Regarding support for getting started

Hi, I am new to Freertos.Want to run freertos on STM32 discovery board. Downloaded the freertos 0.9 exe file and extracted. Please guide me for furthur steps. Regards, Abhinav

Regarding support for getting started

How much do you know about RTOSs in general? If nothing, you’ll need to learn the basics of how they work, what a queue is, how to share peripherals etc. If you are already clued up on them, there are lots of tutorials on line for FreeRTOS. https://www.google.co.uk/?gws_rd=ssl#q=FreeRTOS+tutorial Are you just looking to learn or do you have a specific project on a specific platform? Have you chosen the development enviroment? Your question is rather broad.

Regarding support for getting started

Hi DiBosco, Thanks for reply. In general I have the basic idea of RTOS.Worked on Nucleus. But again I want gain in-depth understanding of RTOS and find out freertos is the best option. I have STM32 discovery board on which I can run freertos but I want how get started with that.
  1. Which IDE to use on windows ?
  2. How to compile the source code for particular platform and other details ?
  3. Right now extracted the freertos exe file but out of which is the required source code for stm32 ?
Please answer these queries Regards, Abhinav

Regarding support for getting started

Try the following links: http://www.freertos.org/Documentation/RTOS_book.html http://www.freertos.org/a00090.html#ST http://www.freertos.org/Creating-a-new-FreeRTOS-project.html http://www.freertos.org/porting-a-freertos-demo-to-different-hardware.html As far as IDEs go – only you can decide that and it depends on your budget. TrueStudio has a free version with lots of ST projects.

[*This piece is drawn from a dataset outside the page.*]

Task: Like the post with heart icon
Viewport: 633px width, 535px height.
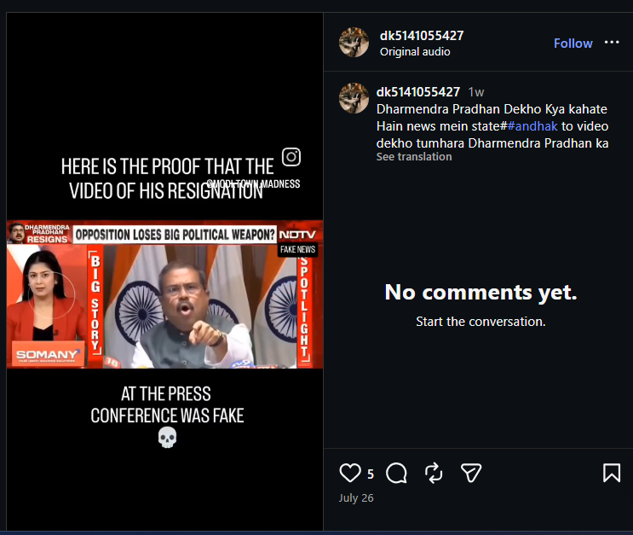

Regarding support for getting started

One thing to do is look through the unzipped file you downloaded. In the directory: /FreeRTOSVx.y.z/FreeRTOS/Demo/ You’ll find loads of demos; there are demos for a number of different parts inlcuding some STM32 parts which make it very easy to get started. Remember these demos are for specific IDEs. It can possibly be advantageous to use an IDE where there is a demo already working. It depends how adept you are at getting projects working on new IDEs. I honestly don’t know about IAR and Keil, but Rowley do a 30-day licence for Crossworks and there are two or three Crossworks projects there. I think companies like IAR, Keil and Rowley are much better because they make IDEs native to the operating systems they run on (not Ecplise based) and work across all manufacturers’ parts. That is very much a personal opinion though. You can also look on the interactive forum for demos submitted by the community to maybe find a project for your processor. https://interactive.freertos.org/hc/en-us/community/topics I found it very useful indeed to have a project that worked on the processer I was using with the IDE I was using when I started because then I was only concerned with learning FreeRTOS and RTOSs in general, and not distracted by anything else.